■ SOURCE INFORMATION:
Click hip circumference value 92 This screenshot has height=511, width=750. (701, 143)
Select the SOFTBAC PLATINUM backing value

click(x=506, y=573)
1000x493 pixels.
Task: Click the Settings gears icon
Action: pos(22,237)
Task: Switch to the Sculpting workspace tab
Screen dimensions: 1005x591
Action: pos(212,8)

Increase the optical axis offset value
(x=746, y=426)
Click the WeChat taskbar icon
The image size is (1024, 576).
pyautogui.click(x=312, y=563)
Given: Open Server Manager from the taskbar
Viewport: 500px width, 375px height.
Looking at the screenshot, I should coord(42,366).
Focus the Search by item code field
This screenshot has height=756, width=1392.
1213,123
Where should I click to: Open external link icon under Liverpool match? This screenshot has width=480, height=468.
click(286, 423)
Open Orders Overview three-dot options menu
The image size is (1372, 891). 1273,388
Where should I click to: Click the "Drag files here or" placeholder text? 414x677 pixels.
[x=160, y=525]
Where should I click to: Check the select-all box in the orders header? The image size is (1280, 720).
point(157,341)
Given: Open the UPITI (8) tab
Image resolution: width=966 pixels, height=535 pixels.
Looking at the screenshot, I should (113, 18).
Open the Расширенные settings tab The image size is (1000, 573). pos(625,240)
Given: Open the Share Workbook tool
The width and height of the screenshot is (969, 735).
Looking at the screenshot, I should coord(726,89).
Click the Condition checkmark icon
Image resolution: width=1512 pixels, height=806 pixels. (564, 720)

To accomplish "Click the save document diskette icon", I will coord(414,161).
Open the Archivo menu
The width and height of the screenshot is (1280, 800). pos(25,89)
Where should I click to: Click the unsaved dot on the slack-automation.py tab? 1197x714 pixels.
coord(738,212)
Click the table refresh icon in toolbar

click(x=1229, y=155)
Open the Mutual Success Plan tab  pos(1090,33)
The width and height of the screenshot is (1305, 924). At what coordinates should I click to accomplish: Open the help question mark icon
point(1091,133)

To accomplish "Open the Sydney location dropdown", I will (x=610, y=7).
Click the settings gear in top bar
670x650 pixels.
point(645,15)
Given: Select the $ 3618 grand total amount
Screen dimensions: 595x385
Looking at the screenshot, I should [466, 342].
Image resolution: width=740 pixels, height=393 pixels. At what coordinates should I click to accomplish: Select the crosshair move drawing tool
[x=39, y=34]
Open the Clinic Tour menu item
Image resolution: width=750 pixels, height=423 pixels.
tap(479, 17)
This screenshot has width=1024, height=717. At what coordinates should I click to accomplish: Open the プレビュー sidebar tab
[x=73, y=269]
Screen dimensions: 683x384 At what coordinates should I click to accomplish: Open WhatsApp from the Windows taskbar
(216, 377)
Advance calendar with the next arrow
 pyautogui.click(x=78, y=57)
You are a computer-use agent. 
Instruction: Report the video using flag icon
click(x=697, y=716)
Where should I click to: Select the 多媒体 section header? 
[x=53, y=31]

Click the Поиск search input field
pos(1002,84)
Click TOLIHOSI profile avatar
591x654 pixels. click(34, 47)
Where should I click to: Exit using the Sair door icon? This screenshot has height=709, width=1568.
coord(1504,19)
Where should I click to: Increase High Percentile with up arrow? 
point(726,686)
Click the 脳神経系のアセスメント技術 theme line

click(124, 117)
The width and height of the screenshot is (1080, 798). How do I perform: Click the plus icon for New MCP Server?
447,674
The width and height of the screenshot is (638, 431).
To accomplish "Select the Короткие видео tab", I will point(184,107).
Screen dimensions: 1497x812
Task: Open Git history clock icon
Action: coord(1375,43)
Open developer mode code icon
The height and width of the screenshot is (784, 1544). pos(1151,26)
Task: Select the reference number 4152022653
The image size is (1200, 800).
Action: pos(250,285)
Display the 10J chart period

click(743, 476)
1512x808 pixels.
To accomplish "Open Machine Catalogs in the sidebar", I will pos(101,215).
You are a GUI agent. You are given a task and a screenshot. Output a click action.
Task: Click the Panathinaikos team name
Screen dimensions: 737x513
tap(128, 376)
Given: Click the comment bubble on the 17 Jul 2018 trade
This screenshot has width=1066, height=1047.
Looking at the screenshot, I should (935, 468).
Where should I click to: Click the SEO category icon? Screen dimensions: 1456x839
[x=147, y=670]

■ TASK TO CARRY OUT:
Reproduce, exactly and in full, the lines from the one that contains "The width and height of the screenshot is (1080, 798)." to the end of the material.

■ ANSWER TO THIS TASK:
The width and height of the screenshot is (1080, 798). How do I perform: Click the plus icon for New MCP Server?
447,674
The width and height of the screenshot is (638, 431).
To accomplish "Select the Короткие видео tab", I will point(184,107).
Screen dimensions: 1497x812
Task: Open Git history clock icon
Action: coord(1375,43)
Open developer mode code icon
The height and width of the screenshot is (784, 1544). pos(1151,26)
Task: Select the reference number 4152022653
The image size is (1200, 800).
Action: pos(250,285)
Display the 10J chart period

click(743, 476)
1512x808 pixels.
To accomplish "Open Machine Catalogs in the sidebar", I will pos(101,215).
You are a GUI agent. You are given a task and a screenshot. Output a click action.
Task: Click the Panathinaikos team name
Screen dimensions: 737x513
tap(128, 376)
Given: Click the comment bubble on the 17 Jul 2018 trade
This screenshot has width=1066, height=1047.
Looking at the screenshot, I should (935, 468).
Where should I click to: Click the SEO category icon? Screen dimensions: 1456x839
[x=147, y=670]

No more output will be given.